That second half is why people pay to watch football matches.
Ipswich fans saw their team sending wave after wave of attack forward, taking risks, putting their bodies on the line, using their heads and pushing for a winner right until the final whistle.
And the crowd responded.
It’s both scary and exciting to imagine the noise had Jon Nolan’s header found the net, had Kayden Jackson converted a one-on-one, had Alan Judge’s free-kick found the top corner with the final kick of the game.
Just imagine if wins could be added to performances such as these.
It’s that hope that keeps fans going.
Lambert’s right to regularly praise a group of supporters he described as ‘unique’ at full-time. The way they have stuck with their team during arguably the worst season in club history must confuse the wider football public.
But, following that Reading result, we have now reached the stage where the debate over ‘who should lift who’ has tipped firmly towards the players.

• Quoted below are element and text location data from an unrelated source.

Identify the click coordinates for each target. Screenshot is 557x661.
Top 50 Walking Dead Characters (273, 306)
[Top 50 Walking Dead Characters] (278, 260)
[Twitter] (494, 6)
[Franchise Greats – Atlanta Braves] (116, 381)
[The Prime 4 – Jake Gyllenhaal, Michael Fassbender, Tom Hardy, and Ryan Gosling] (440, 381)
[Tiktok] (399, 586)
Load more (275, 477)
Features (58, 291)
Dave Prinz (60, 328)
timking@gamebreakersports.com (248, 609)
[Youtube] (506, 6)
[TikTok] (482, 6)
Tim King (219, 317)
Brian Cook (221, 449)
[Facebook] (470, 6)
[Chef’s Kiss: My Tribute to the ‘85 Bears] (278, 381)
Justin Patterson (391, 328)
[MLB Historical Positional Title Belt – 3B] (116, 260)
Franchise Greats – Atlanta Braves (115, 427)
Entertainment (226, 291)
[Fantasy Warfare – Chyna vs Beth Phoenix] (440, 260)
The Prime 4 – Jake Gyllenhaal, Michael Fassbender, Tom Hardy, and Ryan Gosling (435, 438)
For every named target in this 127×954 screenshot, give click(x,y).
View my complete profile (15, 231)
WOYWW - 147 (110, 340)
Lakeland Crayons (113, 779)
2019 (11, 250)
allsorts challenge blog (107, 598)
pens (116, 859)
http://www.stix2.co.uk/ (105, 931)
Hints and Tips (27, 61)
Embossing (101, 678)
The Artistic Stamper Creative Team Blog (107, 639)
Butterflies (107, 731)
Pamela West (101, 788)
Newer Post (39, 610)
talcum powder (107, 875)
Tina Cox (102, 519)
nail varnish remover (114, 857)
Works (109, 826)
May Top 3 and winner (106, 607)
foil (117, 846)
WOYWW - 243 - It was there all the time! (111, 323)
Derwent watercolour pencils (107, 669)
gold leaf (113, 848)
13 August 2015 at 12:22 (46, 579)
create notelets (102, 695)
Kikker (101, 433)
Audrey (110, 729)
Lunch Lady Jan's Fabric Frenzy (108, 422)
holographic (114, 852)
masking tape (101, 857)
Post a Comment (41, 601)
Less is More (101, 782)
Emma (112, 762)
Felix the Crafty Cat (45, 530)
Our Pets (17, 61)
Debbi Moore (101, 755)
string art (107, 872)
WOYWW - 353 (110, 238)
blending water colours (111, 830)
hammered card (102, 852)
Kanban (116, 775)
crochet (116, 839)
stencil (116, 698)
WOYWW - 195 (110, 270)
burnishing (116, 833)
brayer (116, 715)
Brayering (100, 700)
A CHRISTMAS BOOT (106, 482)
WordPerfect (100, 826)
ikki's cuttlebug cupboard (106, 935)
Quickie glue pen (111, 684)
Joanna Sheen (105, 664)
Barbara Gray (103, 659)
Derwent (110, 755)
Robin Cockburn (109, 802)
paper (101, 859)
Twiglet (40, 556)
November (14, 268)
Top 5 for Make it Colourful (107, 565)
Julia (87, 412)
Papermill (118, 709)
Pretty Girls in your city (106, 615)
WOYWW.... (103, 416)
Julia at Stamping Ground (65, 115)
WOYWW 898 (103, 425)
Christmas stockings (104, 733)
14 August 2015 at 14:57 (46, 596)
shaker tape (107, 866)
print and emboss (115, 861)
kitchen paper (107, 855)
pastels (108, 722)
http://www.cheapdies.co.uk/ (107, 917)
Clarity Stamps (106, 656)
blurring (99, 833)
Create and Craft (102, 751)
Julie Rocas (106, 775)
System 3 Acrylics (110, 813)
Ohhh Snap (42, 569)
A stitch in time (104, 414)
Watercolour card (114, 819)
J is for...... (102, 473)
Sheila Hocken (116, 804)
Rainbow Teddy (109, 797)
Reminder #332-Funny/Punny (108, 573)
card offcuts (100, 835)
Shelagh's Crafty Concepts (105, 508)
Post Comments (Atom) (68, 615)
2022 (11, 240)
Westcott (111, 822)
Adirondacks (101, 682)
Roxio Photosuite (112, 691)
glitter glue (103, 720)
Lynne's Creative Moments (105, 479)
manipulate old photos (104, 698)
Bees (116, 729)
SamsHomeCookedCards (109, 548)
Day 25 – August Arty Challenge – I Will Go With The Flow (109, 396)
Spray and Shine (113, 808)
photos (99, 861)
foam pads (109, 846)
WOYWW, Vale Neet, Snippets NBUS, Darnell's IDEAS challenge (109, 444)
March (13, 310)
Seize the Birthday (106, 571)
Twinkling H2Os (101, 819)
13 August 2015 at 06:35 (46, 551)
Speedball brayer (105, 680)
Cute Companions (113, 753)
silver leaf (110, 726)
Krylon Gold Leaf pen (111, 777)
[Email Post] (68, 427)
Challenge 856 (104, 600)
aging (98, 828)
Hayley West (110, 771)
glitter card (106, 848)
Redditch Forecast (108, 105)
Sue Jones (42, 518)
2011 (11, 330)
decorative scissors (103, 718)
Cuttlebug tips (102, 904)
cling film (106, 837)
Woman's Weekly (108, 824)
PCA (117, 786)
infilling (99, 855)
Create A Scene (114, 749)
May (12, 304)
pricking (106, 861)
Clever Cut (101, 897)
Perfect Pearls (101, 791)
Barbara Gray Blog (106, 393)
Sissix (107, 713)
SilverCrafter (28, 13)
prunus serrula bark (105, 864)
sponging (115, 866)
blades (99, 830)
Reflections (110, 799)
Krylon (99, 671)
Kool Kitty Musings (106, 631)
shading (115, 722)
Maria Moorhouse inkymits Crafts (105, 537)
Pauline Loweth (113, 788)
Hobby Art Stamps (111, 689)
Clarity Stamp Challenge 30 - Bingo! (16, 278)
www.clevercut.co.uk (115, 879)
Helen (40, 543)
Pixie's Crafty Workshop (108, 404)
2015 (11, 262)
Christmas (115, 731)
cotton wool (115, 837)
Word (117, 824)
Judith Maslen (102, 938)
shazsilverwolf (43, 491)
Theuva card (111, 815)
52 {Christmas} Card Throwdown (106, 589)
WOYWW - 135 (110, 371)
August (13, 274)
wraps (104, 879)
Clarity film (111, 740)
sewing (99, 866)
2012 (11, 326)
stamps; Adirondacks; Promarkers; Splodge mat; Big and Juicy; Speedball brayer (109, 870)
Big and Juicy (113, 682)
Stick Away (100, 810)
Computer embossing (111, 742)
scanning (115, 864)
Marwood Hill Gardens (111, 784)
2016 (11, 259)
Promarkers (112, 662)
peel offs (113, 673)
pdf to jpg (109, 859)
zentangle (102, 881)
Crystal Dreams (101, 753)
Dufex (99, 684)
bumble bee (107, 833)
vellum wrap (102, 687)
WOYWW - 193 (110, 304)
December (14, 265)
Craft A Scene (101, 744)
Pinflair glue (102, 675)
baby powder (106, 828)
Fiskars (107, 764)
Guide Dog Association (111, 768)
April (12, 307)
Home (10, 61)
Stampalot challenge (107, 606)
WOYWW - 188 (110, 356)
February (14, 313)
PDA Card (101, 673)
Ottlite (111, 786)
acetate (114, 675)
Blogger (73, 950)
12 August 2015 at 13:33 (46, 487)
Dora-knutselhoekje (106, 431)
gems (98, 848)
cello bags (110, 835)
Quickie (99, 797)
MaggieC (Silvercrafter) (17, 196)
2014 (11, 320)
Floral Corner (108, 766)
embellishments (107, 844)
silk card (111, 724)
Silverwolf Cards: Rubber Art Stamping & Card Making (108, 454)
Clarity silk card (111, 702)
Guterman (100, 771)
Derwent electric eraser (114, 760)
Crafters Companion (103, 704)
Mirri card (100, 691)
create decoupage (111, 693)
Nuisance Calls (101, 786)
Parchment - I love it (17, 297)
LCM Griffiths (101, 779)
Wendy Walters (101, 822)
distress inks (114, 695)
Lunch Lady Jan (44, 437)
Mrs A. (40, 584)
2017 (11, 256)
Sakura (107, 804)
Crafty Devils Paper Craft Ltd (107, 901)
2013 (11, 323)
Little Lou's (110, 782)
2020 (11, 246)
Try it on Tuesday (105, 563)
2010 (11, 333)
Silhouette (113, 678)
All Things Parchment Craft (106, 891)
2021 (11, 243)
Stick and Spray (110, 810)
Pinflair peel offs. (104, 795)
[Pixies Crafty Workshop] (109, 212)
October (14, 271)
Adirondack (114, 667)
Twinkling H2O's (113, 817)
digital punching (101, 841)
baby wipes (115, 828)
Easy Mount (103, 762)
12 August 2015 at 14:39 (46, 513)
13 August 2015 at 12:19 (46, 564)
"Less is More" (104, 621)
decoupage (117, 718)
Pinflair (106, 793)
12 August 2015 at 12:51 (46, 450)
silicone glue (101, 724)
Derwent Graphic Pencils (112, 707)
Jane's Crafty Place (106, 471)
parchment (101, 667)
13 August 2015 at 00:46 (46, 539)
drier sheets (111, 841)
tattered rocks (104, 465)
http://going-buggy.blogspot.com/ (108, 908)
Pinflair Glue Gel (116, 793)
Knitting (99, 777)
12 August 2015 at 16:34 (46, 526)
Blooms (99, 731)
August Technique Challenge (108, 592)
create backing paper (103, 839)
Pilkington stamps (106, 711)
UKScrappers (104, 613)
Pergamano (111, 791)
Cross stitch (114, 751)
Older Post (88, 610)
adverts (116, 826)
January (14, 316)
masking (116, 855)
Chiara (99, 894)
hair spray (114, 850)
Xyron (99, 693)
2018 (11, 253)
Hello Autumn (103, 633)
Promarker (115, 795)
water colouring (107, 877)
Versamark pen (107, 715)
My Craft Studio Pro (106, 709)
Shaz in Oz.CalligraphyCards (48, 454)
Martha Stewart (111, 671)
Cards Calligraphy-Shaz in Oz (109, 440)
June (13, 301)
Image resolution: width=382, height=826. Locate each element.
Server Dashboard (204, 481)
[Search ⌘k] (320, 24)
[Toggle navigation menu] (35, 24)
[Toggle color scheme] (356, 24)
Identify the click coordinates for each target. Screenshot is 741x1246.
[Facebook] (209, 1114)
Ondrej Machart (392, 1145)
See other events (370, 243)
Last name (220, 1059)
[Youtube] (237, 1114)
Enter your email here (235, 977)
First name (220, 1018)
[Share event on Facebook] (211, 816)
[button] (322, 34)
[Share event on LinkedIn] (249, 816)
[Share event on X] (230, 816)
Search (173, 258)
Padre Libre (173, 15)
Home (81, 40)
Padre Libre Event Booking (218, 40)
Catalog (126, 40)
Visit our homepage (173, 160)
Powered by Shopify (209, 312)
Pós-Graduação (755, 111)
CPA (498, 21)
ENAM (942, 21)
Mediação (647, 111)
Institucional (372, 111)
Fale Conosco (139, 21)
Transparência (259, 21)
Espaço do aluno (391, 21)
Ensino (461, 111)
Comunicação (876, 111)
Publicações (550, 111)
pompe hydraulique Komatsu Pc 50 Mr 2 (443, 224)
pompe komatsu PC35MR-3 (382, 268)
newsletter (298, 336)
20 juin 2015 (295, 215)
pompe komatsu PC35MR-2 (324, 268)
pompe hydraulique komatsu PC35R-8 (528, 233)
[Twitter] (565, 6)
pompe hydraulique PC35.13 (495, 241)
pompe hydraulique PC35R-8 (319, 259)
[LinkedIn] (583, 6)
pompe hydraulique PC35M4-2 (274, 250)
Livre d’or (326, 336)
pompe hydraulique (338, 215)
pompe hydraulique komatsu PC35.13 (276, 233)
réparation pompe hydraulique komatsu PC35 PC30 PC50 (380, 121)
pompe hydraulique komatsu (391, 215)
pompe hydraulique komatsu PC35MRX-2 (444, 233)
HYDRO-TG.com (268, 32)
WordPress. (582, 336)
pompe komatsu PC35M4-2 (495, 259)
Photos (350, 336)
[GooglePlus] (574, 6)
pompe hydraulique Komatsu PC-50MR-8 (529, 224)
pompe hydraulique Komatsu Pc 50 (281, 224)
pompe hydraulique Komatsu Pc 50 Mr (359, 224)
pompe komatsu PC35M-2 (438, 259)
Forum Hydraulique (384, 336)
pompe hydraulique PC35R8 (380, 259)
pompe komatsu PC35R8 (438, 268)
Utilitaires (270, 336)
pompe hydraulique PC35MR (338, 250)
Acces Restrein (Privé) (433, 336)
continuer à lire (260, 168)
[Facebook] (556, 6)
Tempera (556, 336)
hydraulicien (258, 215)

They certainly fulfilled their side of the bargain this weekend, even if their inability to score more than once in a game (something they have achieved just three times in Lambert’s 24 games in charge and not since New Year’s Day) and keep clean sheets (just twice under Lambert) meant they couldn’t claim three points.
Those are the reasons Ipswich are going down. Those numbers won’t add up to victories, which ever way you spin them and however good the football has been between the boxes.
But you sense Ipswich fans have been at peace with that for some time.
They can see the bigger picture and are happy to allow excitement to be at the forefront of their thoughts when thinking about next season, even though there is surely a degree of trepidation at the back of their minds as their team head into the unknown.
Rewind to this time last season, heading into the final international break of the campaign, and Ipswich Town was a bubbling cauldron of uncertainty.
The future of Mick McCarthy was the only question in town, but it was a question that wasn’t ultimately answered for another two weeks, when a statement was released on March 29 ahead of the visit to Birmingham.
Twelve months on, though and Lambert has already committed his future for next season, a plan to build around young players has been openly discussed and captain Luke Chambers’ contract situation has been sorted before reaching ‘saga’ territory.
Sadly, though, another issue sorted early is that the Blues are heading to League One next season.
That can’t be ignored and it remains to be seen whether the Blues’ drop into the third tier proves to be a springboard for revival or a quagmire.
There will be a time when Lambert and his staff are judged purely on results and league position, they are fully aware of that, but that time is not now.
He and his players’ approach to football and the ever-growing relationship with the club’s supporters have made watching the Blues fun again.
Isn’t that what being a football fan is all about?